Researchers identify new pathway in human pathogens
Several of the more aggressive pathogens that infect humans can thrive in an oxygen-free environment of the human gut. These pathogens also have the ability to acquire the essential nutrient iron from an abundant cofactor, specifically heme (the cofactor that makes blood and muscle appear red).
Newly published research from University of Georgia researchers reveals how a key enzyme in this new pathway functions to release the iron atom in the absence of oxygen. Further illumination of the atomic mechanism will provide an opportunity for a new class of antimicrobial compounds.
The study, "Radical new paradigm for heme degradation in Escherichia coli 0157:H7," was published in the early online edition of the Proceedings of the National Academy of Sciences on Oct. 10.
While the pathways for degrading of heme by pathogens to acquire iron in the presence of oxygen, or aerobically, have long been understood, the research presents new insights into how pathogens living in an anaerobic environment utilize heme as an iron source to survive. The discovery infers broad implications for research on pathogenic enzymes and especially those that achieve antibiotic resistance.
"There are decades of published research analyzing heme degradation, but every single pathway that has been investigated ultimately required molecular oxygen as a co-substrate in the degradation of heme," said William Lanzilotta, associate professor in the department of biochemistry and molecular biology in the Franklin College of Arts and Sciences and a corresponding author on the paper. "Shigella, cholera, and the hemorrhagic E. coli strains all have specific genes that allow them to outcompete the healthy microorganisms living in the anaerobic environment of the human gut. Our fundamental question was: How are they able to degrade the heme and liberate the iron without molecular oxygen?"
Bacteria evolve various enzymatic pathways for survival in the body, and the researchers narrowed their focus to three genes in the hemorrhagic E. coli that had not been characterized. The discovery also builds upon recent developments in what is known as radical SAM chemistry, a designation for a superfamily of enzymes that are very old, from an evolutionary perspective.
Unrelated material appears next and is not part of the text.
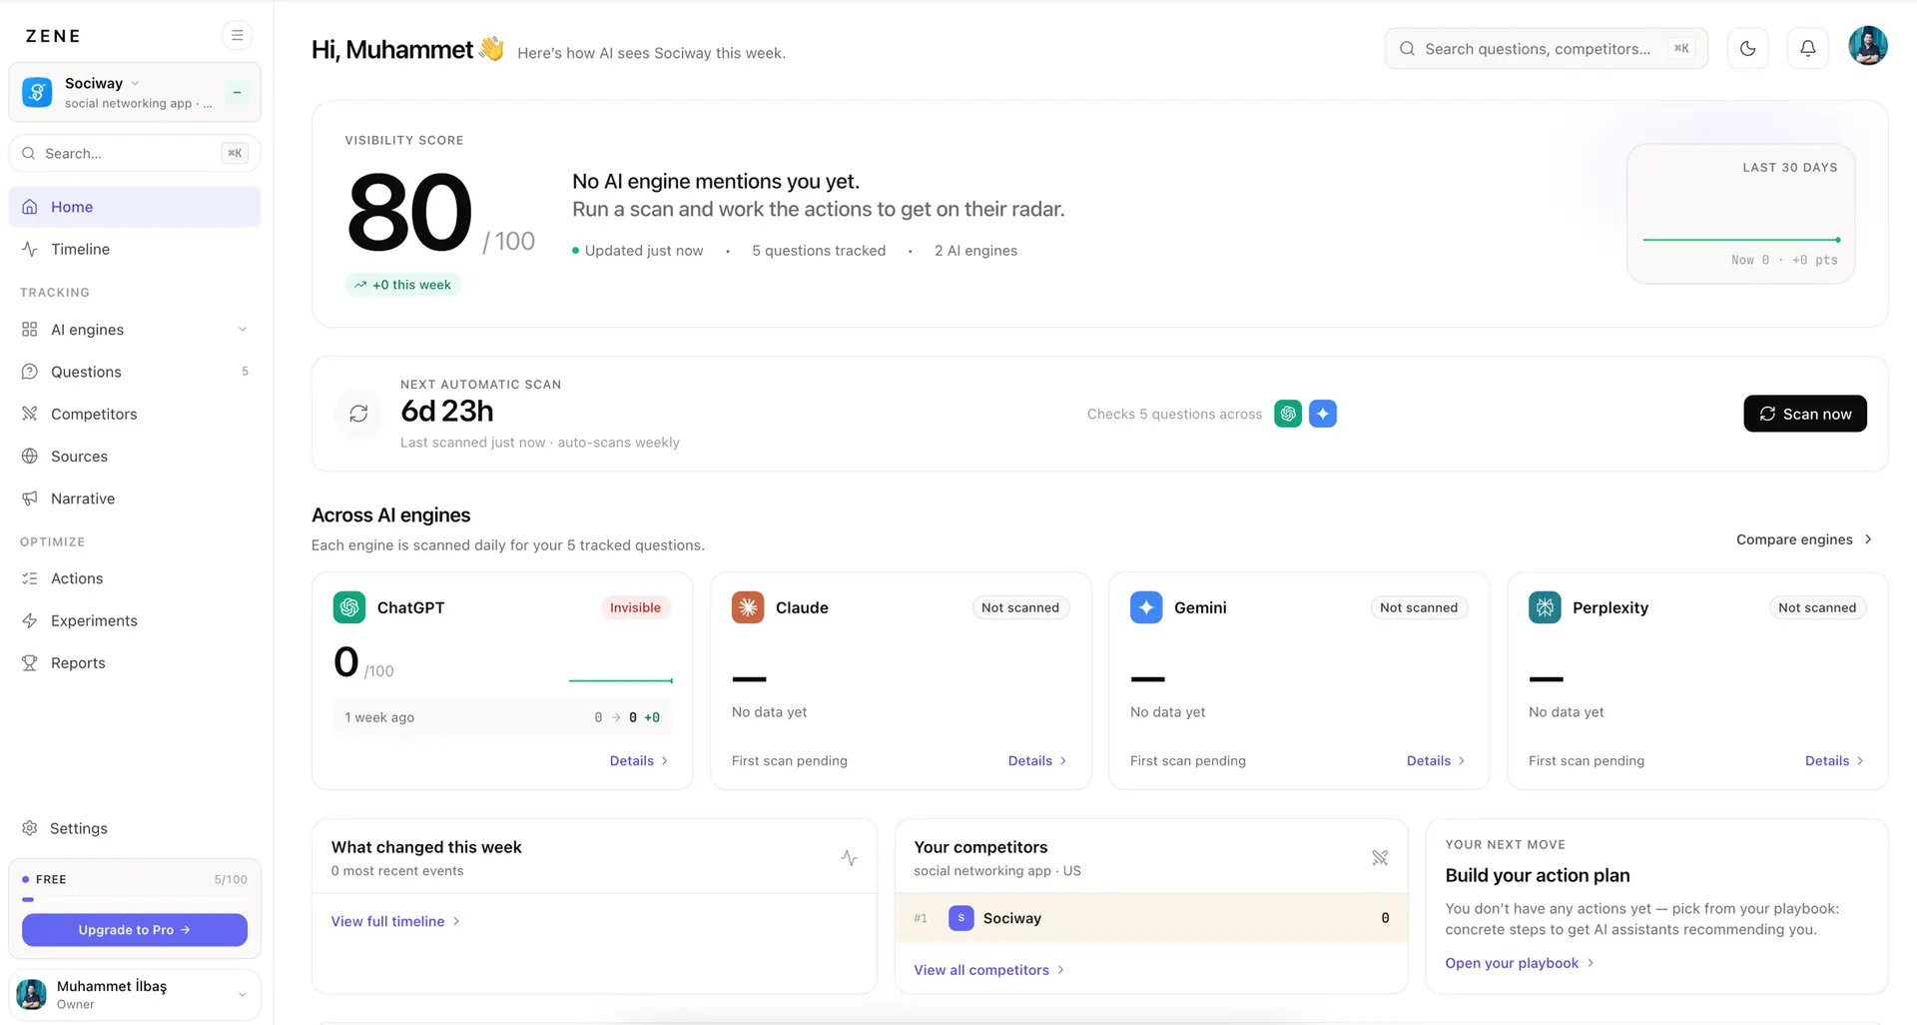The width and height of the screenshot is (1917, 1025).
Task: Collapse sidebar with the hamburger icon
Action: tap(237, 35)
"These enzymes are primordial in that they utilize fundamental cofactors that have been on this planet for a very long time, going all the way back to anaerobic conditions on early Earth. Despite the simplicity of the cofactors, the chemistry is quite diverse and these anaerobic pathogenic organisms clearly take advantage of that," Lanzilotta said.
As the name implies, radical SAM enzymes utilize a radical intermediate in order to open the porphyrin ring in the absence of oxygen. The paper describes a possible mechanism for carbon-carbon bond breakage by a highly reactive radical intermediate.
"The radical SAM enzymes are present across all kingdoms of life, our body utilizes them to do some very sophisticated chemistry, in particular when it comes to things like bone formation," Lanzilotta said. "Because of the diversity of the chemistry, there are also many broader implications here. For example, other radical SAM enzymes are involved in the biosynthesis of new compounds with anti-biotic and anti-tumor properties as well as the production of commodity chemicals of great value."
Investigating the role of these enzymes in heme degradation could lead to the development of new strategies to fight pathogenic microorganisms, particularly among specific strains that have developed resistance to current anti-biotic treatments.
"Targeting this particular enzyme and this mechanism of anaerobic heme degradation would be a brand new strategy for developing new antimicrobial compounds that target aggressive pathogens," Lanzilotta said.